4

Can someone please confirm, and explain, why this happens:

On simulator (7.1, 32-bit):

NSNumber *a = [NSNumber numberWithFloat:0.5]; // hash = 506952114
NSNumber *b = [NSNumber numberWithFloat:1.0]; // hash = 2654435761
NSNumber *c = [NSNumber numberWithFloat:2.0]; // hash = 1013904226

On device (7.1, 32-bit):

NSNumber *a = [NSNumber numberWithFloat:0.5]; // hash = 2654435761
NSNumber *b = [NSNumber numberWithFloat:1.0]; // hash = 2654435761 - SAME!
NSNumber *c = [NSNumber numberWithFloat:2.0]; // hash = 5308871522

I thought it might be a 32-bit issue, but when I try the same thing on 64-bit simulator and device, I get the SAME issue. Simulator is fine, device has identical hashes.
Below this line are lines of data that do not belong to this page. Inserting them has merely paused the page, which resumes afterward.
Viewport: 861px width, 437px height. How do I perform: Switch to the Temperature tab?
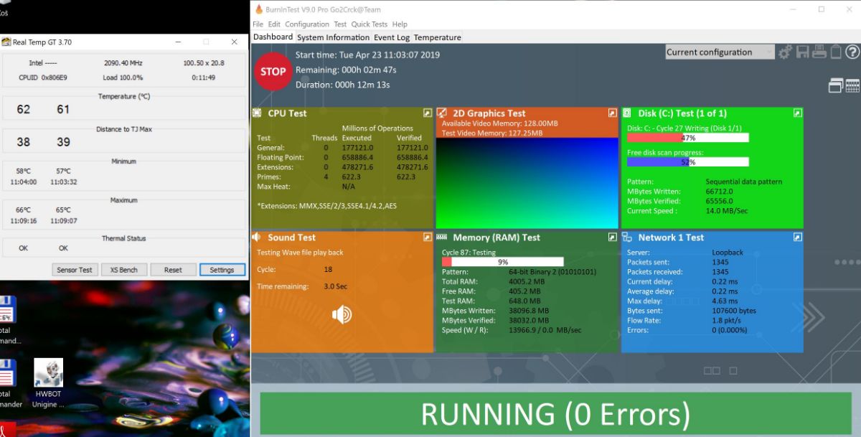pyautogui.click(x=437, y=37)
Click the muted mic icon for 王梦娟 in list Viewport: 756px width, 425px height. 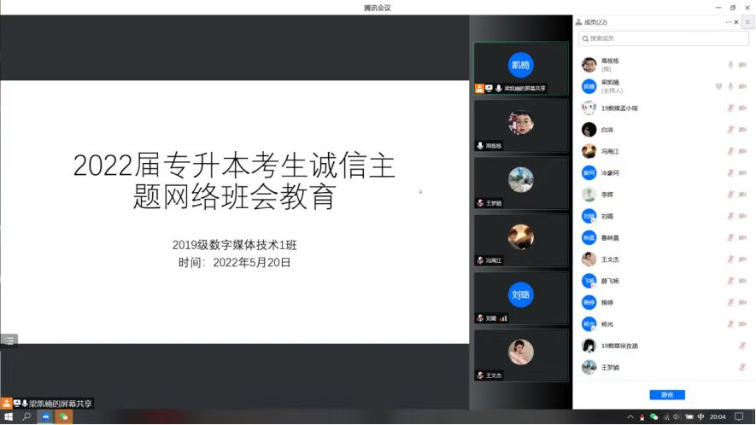click(741, 368)
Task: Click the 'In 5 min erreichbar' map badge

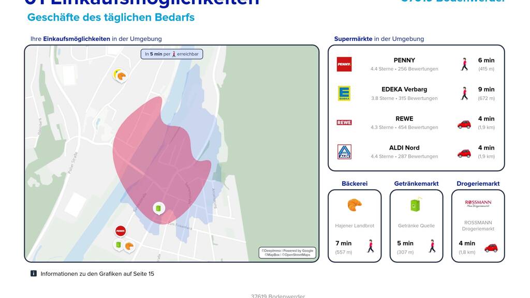Action: [171, 54]
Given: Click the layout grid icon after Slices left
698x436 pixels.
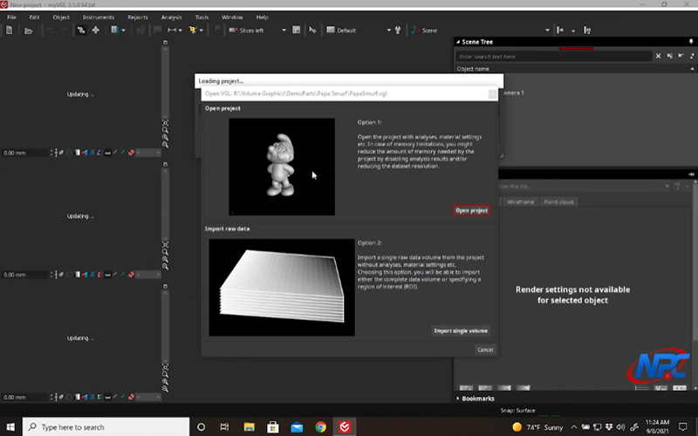Looking at the screenshot, I should pos(298,31).
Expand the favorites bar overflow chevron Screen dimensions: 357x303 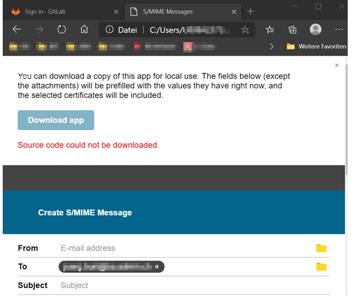(x=272, y=47)
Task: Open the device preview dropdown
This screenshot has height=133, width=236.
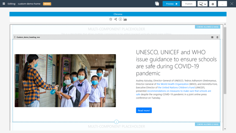Action: coord(203,4)
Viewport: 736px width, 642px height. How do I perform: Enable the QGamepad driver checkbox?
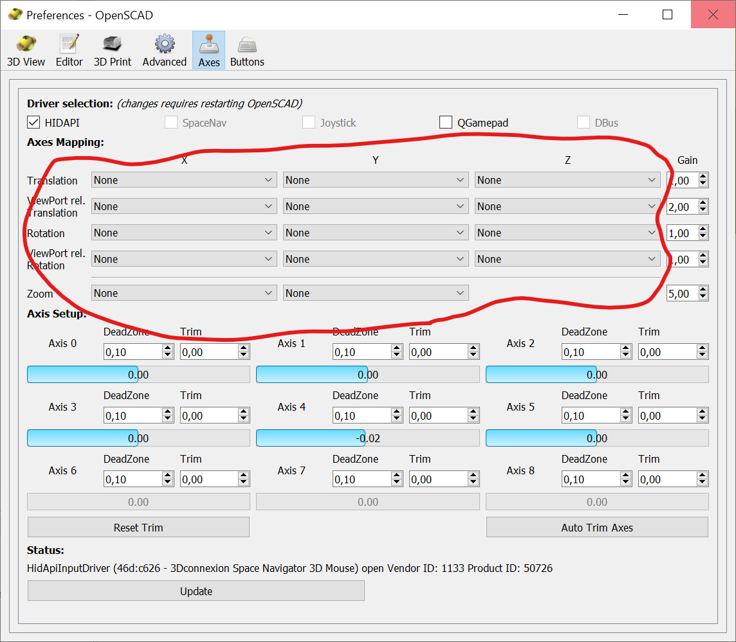pos(446,123)

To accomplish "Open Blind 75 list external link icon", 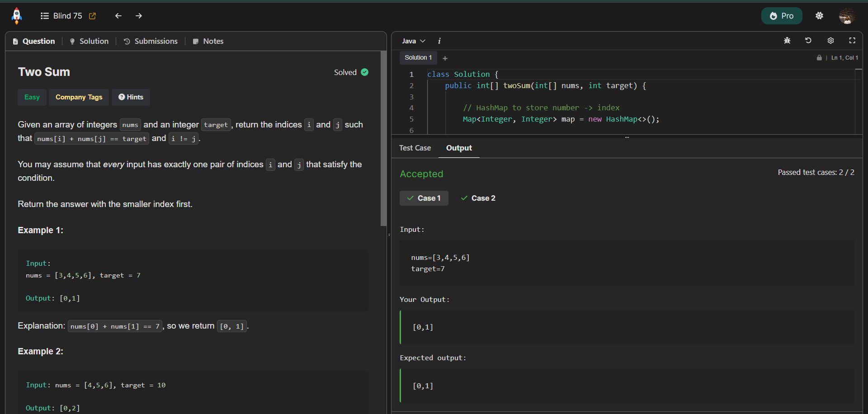I will (92, 16).
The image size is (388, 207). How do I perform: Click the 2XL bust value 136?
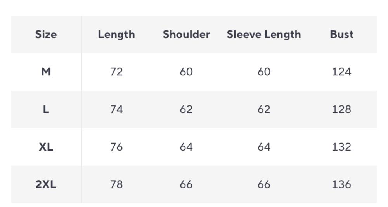coord(341,184)
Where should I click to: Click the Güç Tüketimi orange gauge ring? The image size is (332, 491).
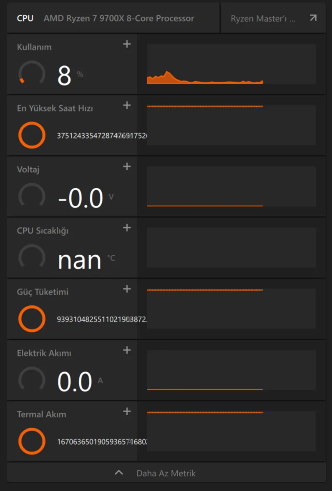click(32, 319)
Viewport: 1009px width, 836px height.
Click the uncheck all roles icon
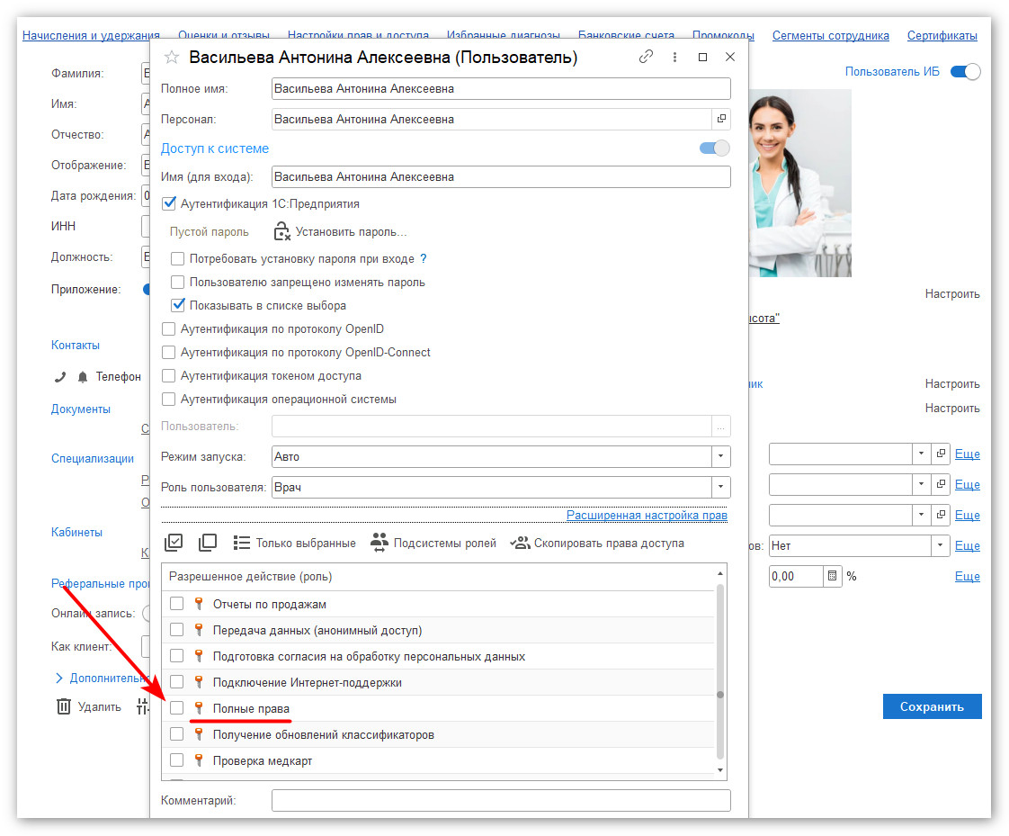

I was trying to add unique objects to an NSMutableOrderedSet and noticed that my two objects that were identical except for differing values of 0.5 and 1.0 were not both being added, and this is why. I tried both floats and doubles with the same result.

But why?

jowie
  • 8,028
  • 8
  • 55
  • 94
  • 1
    Do you understand the concept of `hash`? – Sulthan Jun 18 '14 at 11:22
  • Well to the best of my knowledge, it is an unsigned integer that (I assume) provides a unique reference to an object with a specific value... But if I'm missing something please let me know. – jowie Jun 18 '14 at 13:30
  • 1
    Yes you are missing something, `hash` doesn't guarantee uniqueness. It's like a ZIP code. Lots of people will share the same ZIP code but ZIP codes are still a big help when you are searching for somebody. `hash` have no sense without if you don't have a good `isEqual` too. – Sulthan Jun 18 '14 at 13:44
  • wikipedia: [Hash function](http://en.wikipedia.org/wiki/Hash_function) – zaph Jun 18 '14 at 14:51
  • Yeah I realise that now. I was just surprised that a hash of NSNumber only returns a value based on its unsignedInteger. And I also wasn't expecting the behaviour on device to be different to the simulator. – jowie Jun 18 '14 at 14:56

2 Answers2

2

I think this excellent article from Mike Ash might give some insight:

For floats that are integer values, we want to do the same thing. Since our isEqual: considers an integer-valued DOUBLE equal to an INT or UINT of the same value, we must return the same hash as the INT and UINT equivalent. To accomplish this, we check to see if the DOUBLE value is actually an integer, and return the integer value if so:

    if(_value.d == floor(_value.d))
        return [self unsignedIntegerValue];

(I won't quote the whole section about hash, so please read the article for full disclosure).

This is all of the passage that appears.